The main portion of the session is then divided into three follow up questions for the students to discuss. Our role in this section is to observe, listen and try to say as little as possible (a particular challenge for the verbose Miss Light!) We split the group in two for these discussions and each one of us observes the dialogue of one of the groups and makes a few notes (this kept Debbie busy so she didn’t have a chance to say too much!) After discussing each question for about 7 minutes, the teachers give a quick summary of the ideas they have heard during their group’s discussion (comparing the different directions that the thinking takes proves to be very interesting) and then the students have an opportunity to jot down any key points from the discussion before the groups are mixed up and the next question introduced. Once the three questions have been explored there is time to revisit the initial ‘big’ question and the students record any final thoughts on their notes sheet.
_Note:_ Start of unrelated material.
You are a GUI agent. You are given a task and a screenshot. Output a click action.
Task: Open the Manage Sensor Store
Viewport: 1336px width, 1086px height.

The ‘lesson’ lasts an hour and at the end of each session we collect in the notes sheet from each student. This is nothing to do with marking – we simply find it interesting to read the thoughts of each student and see how their ideas develop throughout the session. We give the notes back to the students in the following session so they can reflect on their own thinking. We’d be interested to hear any thoughts on marking for these sessions – would anyone be inclined to add comments and questions onto these notes sheets?
It can be a bit difficult to picture a session when it is explained in such a functional way, so we thought it best to give an example of one session. We’ve chosen the one that we had the most fun writing (apologies to our colleagues who had to try and work in the staffroom while we howled with laughter putting the slides together!)
To begin the session the ‘big’ critical thinking question is introduced: ‘How important is a shared language for communication across the world?’, and students jot down their initial ideas. Next, the stimulus material is shown: firstly, a video from CBN entitled ‘English no longer the global language’ showing a news report about primary school students in the US learning Mandarin Chinese, then we follow this up with some slides showing various gestures, and task the students with guessing the meaning of each in a particular language (see the picture above).
Students record any further thoughts following the stimulus material and then sit in two smaller groups to discuss the follow-up questions. These questions are: ‘Are words always the best form of communication?’, ‘Can we have thoughts without words?’ and ‘Should it be business that determines what becomes the global language?’
Students then have a few minutes to reflect and record their final thoughts as they are reminded of the initial question.
Memorably for me, this particular session raised some interesting discussions on whether students who are multi-lingual always think in their first language or if they automatically think in their second language(s) if their knowledge of those languages is strong enough. Interestingly, some students said they read something and thought about it in words, whilst others pictured what they were reading. It appeared to us that those students who thought in words were those that were quick to speak about their opinions whereas those who thought with pictures seemed to be more considered and slower to speak.
Reflecting on this process we wish we could have filmed each session because it is difficult to remember all the fascinating discussions that occur. The reason we decided against it is that we didn’t want to intimidate the students and affect how naturally they would participate in the discussion.
So, back to the programme, what happened next? Unfortunately for the programme, (but very fortunately for her new school) Debbie secured a promotion at another school and moved on at Christmas. At this point we had completed 6 out of 10 sessions of the taught programme and the students had taken to it very well. Mel was devastated to have to ‘go solo’ for the remainder of the programme, but it was a great opportunity for the students to take more of a lead. We will discuss how this worked out in the next blog and describe the student led seminars.
As promised, before we go, the answer to the barber of Stubblington question is that the barber must be a woman. This can be explained in many ways but the key points are that the barber shaves all the men who don’t shave themselves and only the men who don’t shave themselves – if the barber was a man, whether he shaved himself or didn’t shave himself he could not meet both of these requirements.